This is part of a series of reflections inspired by my courses at HBX, an online business school cohort powered by Harvard Business School. With Business Analytics, Economics for Managers, and Financial Accounting, I'm learning the fundamentals of business. Find the whole series here.
Would you ever make a serious life decision on the roll of a dice or the sayings of a fortune teller? Probably not. But that's basically what companies do for most of the decisions they make. An executive makes a hunch, so they go for it.
That can work or it can completely backfire on you. The trick is, you don't know which until it's too late.
Though data can't always give you the whole picture, it can help you make a better decision by showing the relationship between two factors. Sometimes, you don't need to test to find the solution. If you have data that has a strong relationship, you can forecast.
How It Works
Determining a point forecast requires regression analysis. Regression helps you understand the structure of a relationship between two variables, but also its magnitude. Based on the relationship found in the regression, we can determine what another point might be, or forecast.
To keep it simple, let's stick with two variables for a linear regression. (Multiple regression to come, based on the syllabus!)
With two variables on the graph, we can take a look at what the data points are and determine a best fit line that most accurately averages the points in the set (that would be the red line above). The equation for that best fit line then determines our forecasting equation, y=ab+x.
To forecast, we plug in the new data point (b) we want to know into the equation. Excel has a beautiful regression function so we don't have to actually plot it all out. This allows you to use all of the possible data to make your forecast, rather than use one data point to make a guess.
To become more confident that our answer is correct, we can construct a prediction interval around the point forecast. Just like a confidence interval, this shows us the likelihood that, assuming the equation holds true, our point would fall within that range. Prediction intervals vary based on standard deviation (or error possibility) of the regression, how confident you want to be, and the location of the value itself.
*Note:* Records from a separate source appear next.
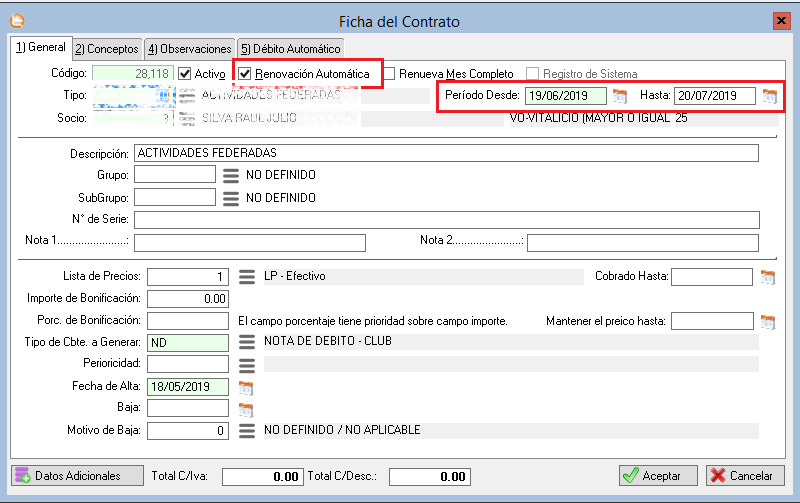Image resolution: width=800 pixels, height=503 pixels.
Task: Click the Descripción text field
Action: (445, 153)
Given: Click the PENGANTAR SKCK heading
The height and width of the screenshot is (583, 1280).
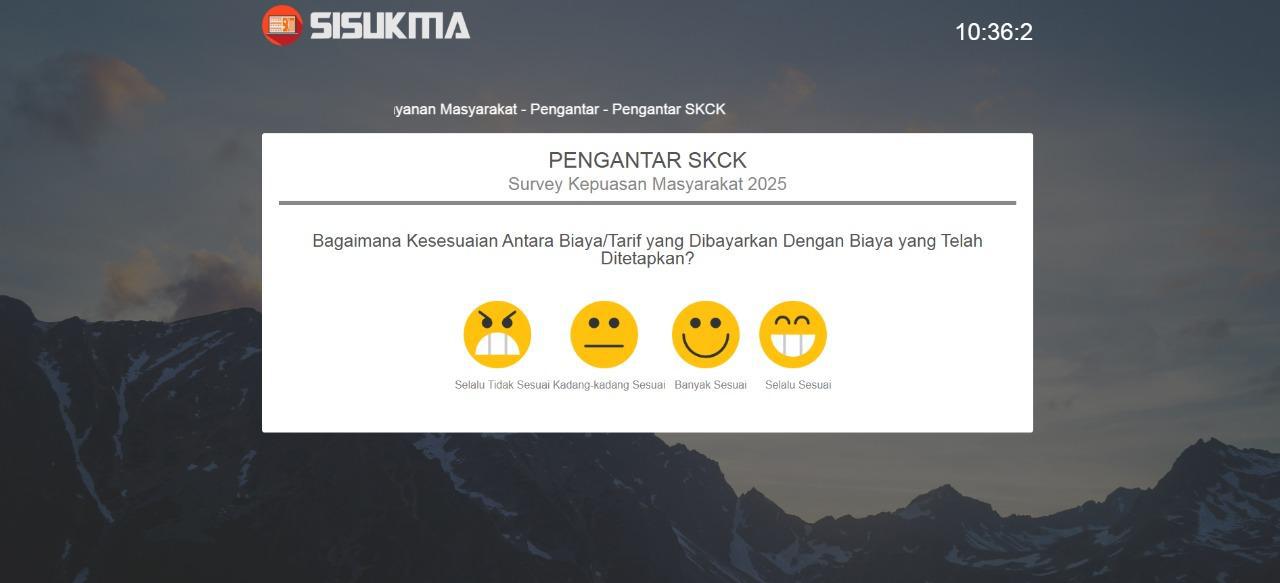Looking at the screenshot, I should pos(648,160).
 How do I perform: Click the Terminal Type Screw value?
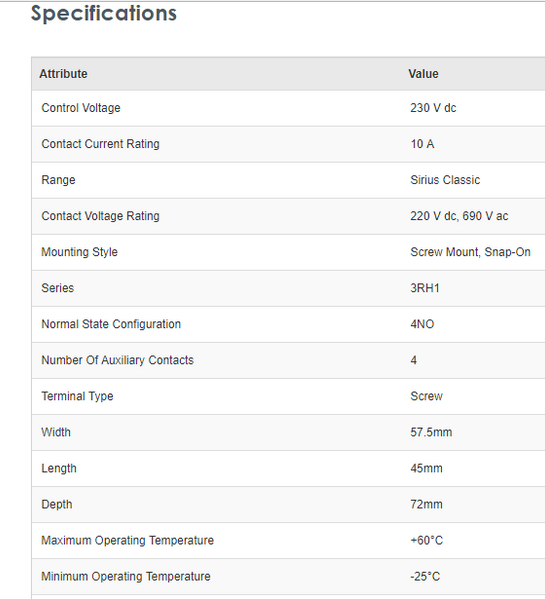click(426, 396)
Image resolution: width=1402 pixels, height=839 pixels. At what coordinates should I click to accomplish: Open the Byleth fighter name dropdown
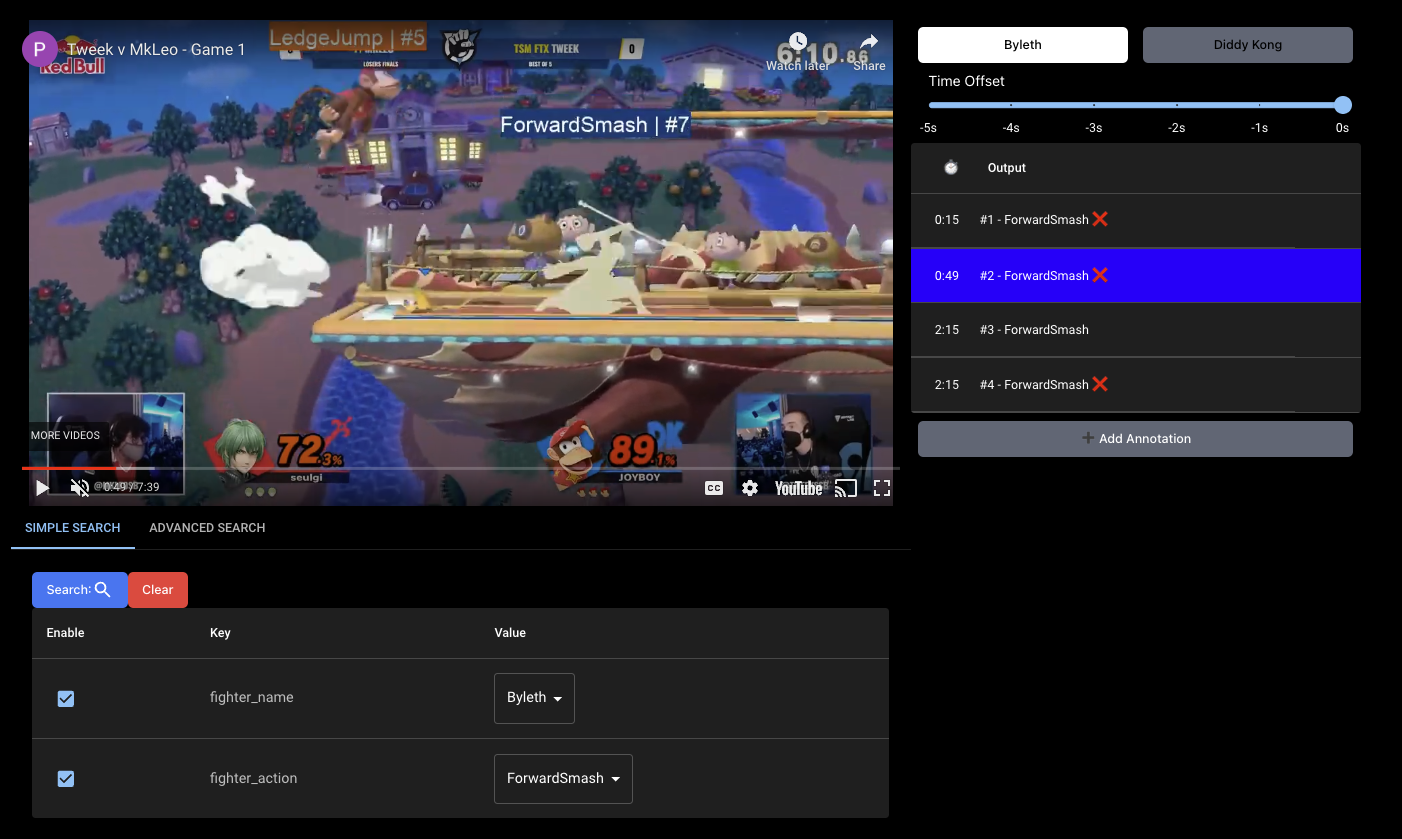(534, 698)
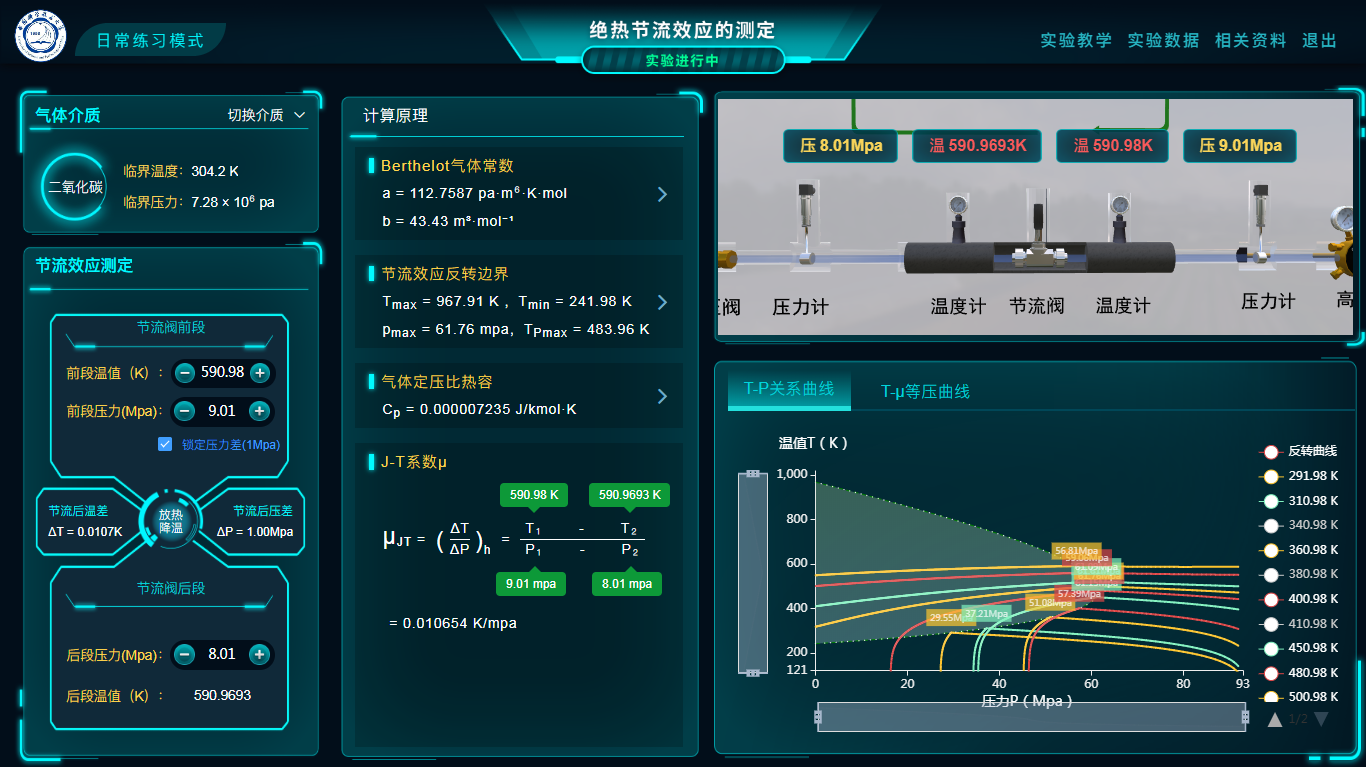Expand Berthelot gas constants section

[x=662, y=194]
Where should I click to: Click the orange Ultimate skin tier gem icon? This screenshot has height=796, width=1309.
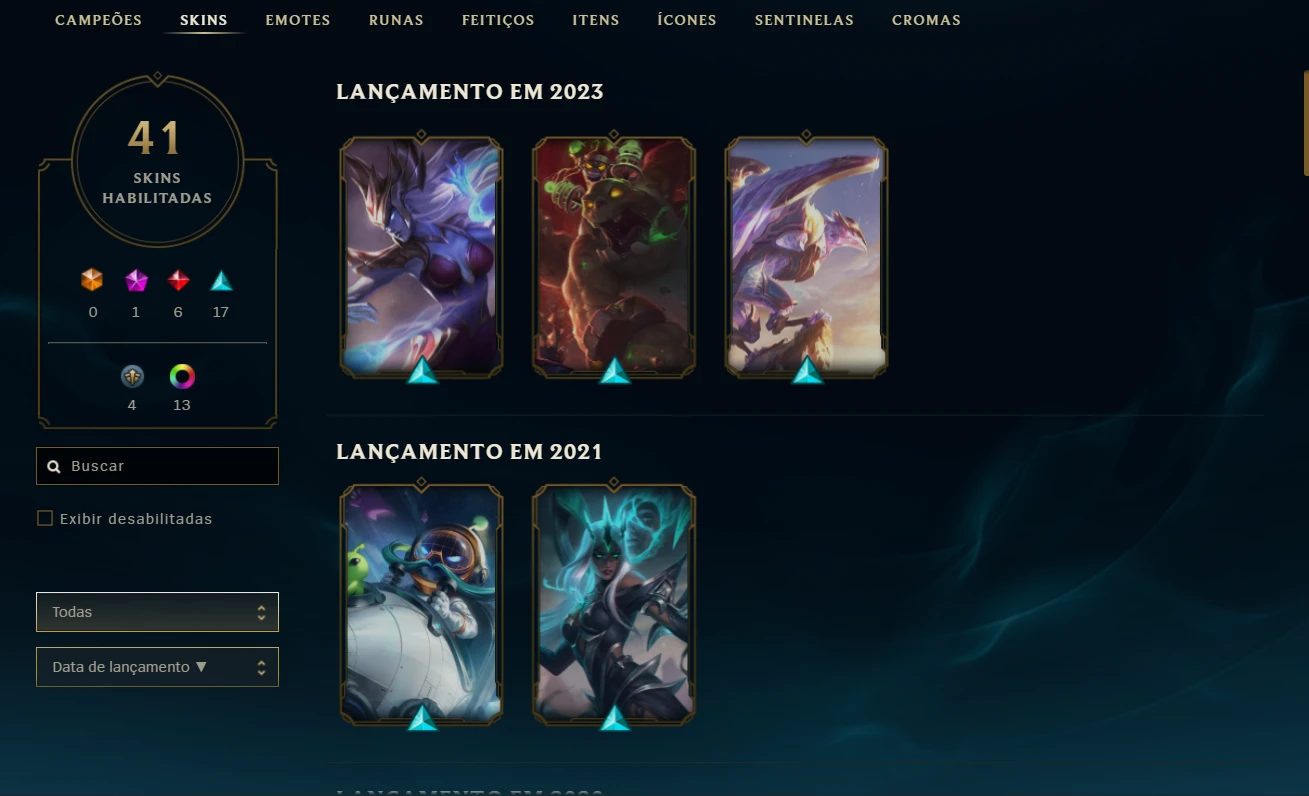(93, 280)
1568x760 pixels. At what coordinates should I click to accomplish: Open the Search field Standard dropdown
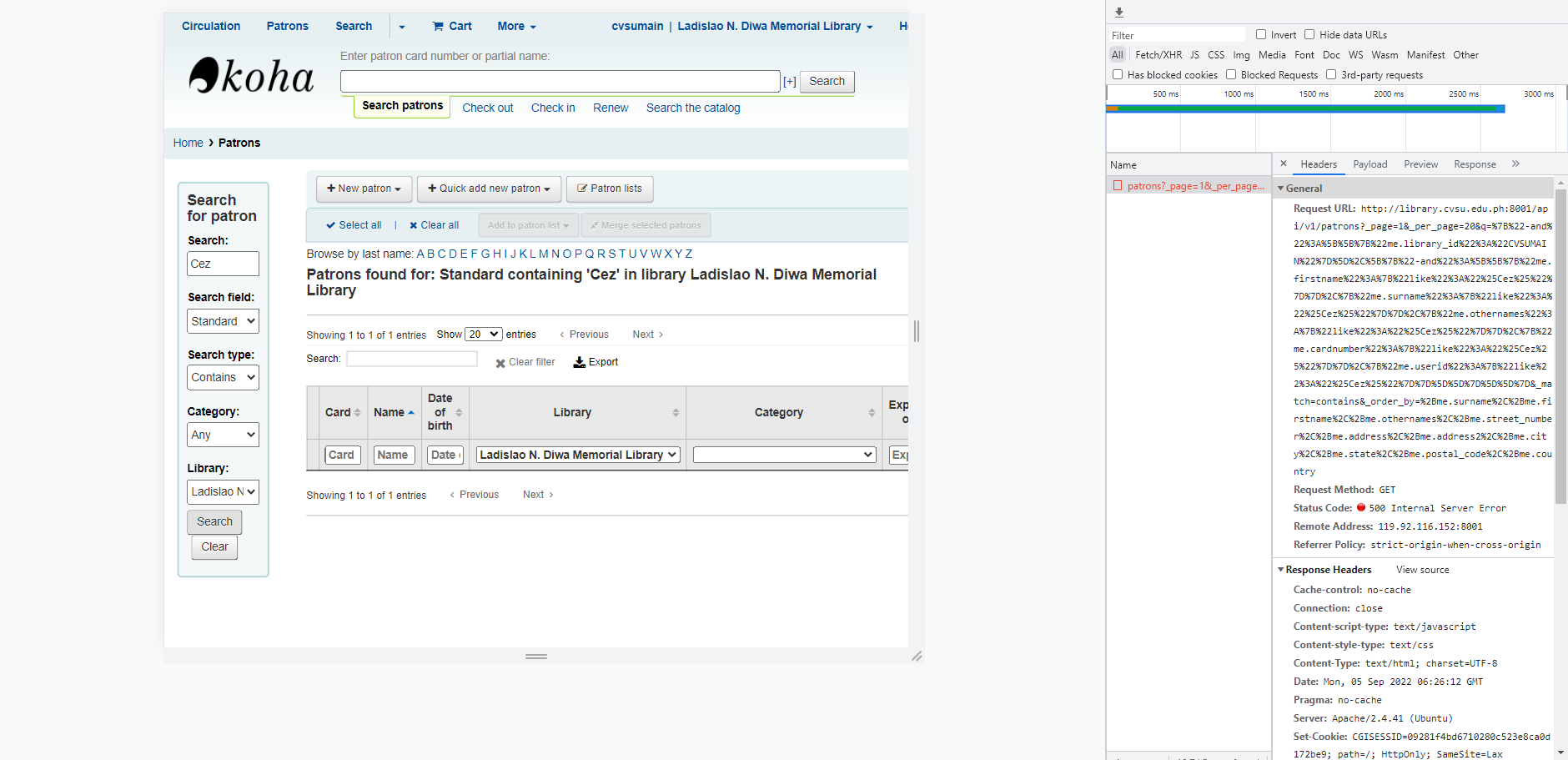pyautogui.click(x=223, y=321)
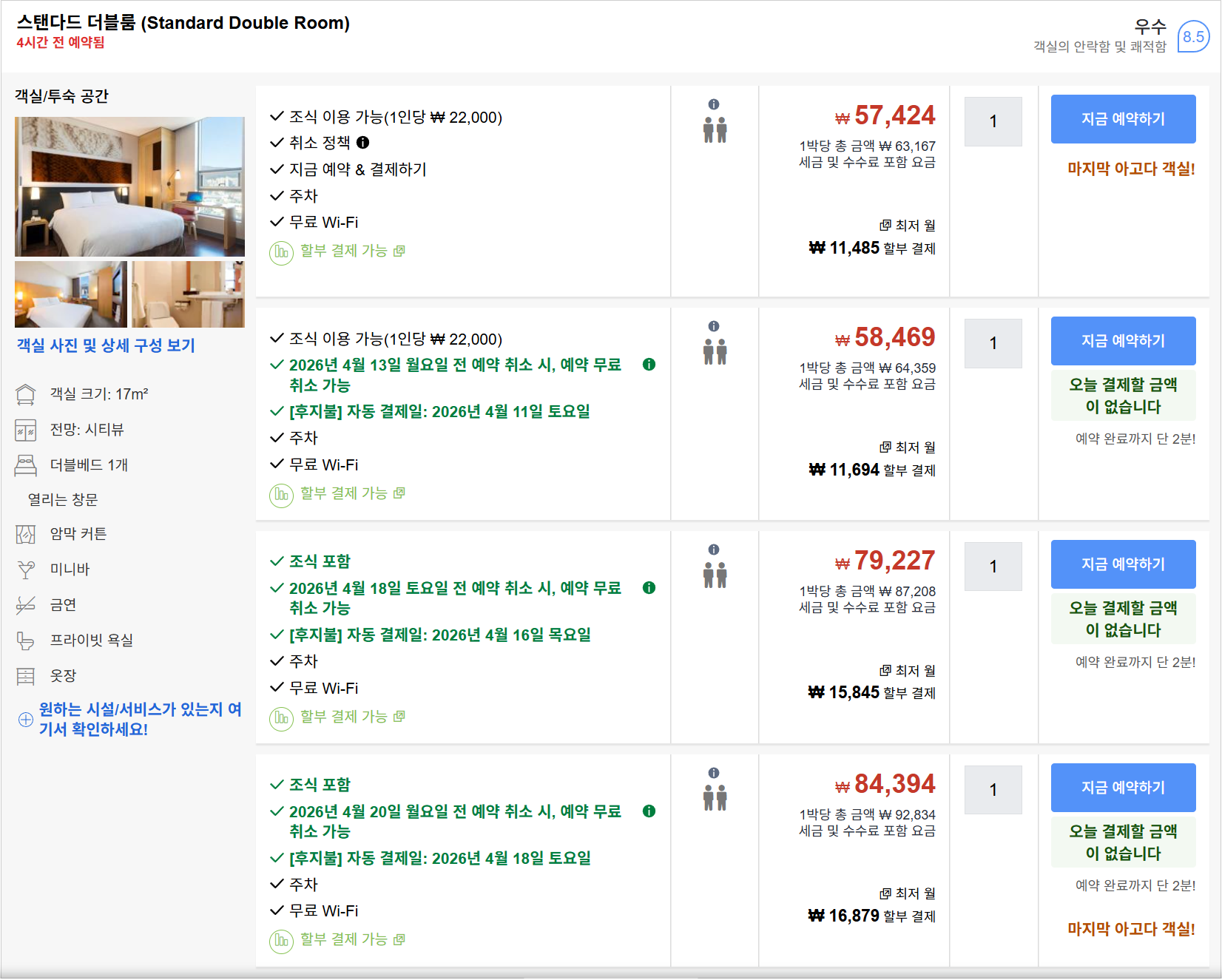Click two-guest occupancy icon for ₩79,227 offer

click(715, 575)
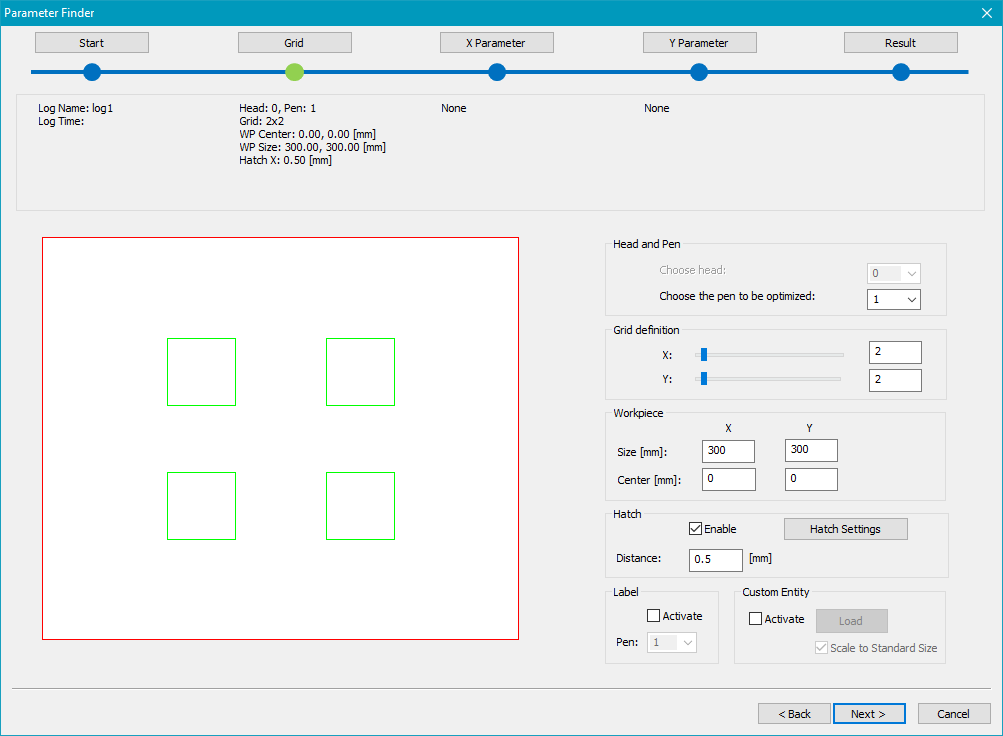
Task: Activate the Custom Entity checkbox
Action: (x=756, y=619)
If it's well outside of the historical data (otherwise known as what we know) than we can't be totally sure.
In sum, forecasting takes two variables that you know are related in some way and makes an educated guess based on the data as to what a second data point would be. We can't be 100% confident that it's the right answer, but it's much closer than what it would be if we randomly guessed.
With the rise of big data, predicting the future will only become easier. The more data you have, the more confident you can be about your decision. Keeping an experimental mindset with any data set is critical, though, particularly if factors exist outside of what you can measure.
Hidden variables pop up in unexpected places. We can't forget the qualitative story behind the quantitative numbers. Regression analysis shows a relationship between two factors and can help us determine if that relationship really exists and how strong it is, but we can still miss the whole picture. Sometimes there's more than one variable at play, or variables we don't know about.
You don't have to put away your magic 8 ball just yet, but this analysis might help clarify your decision making.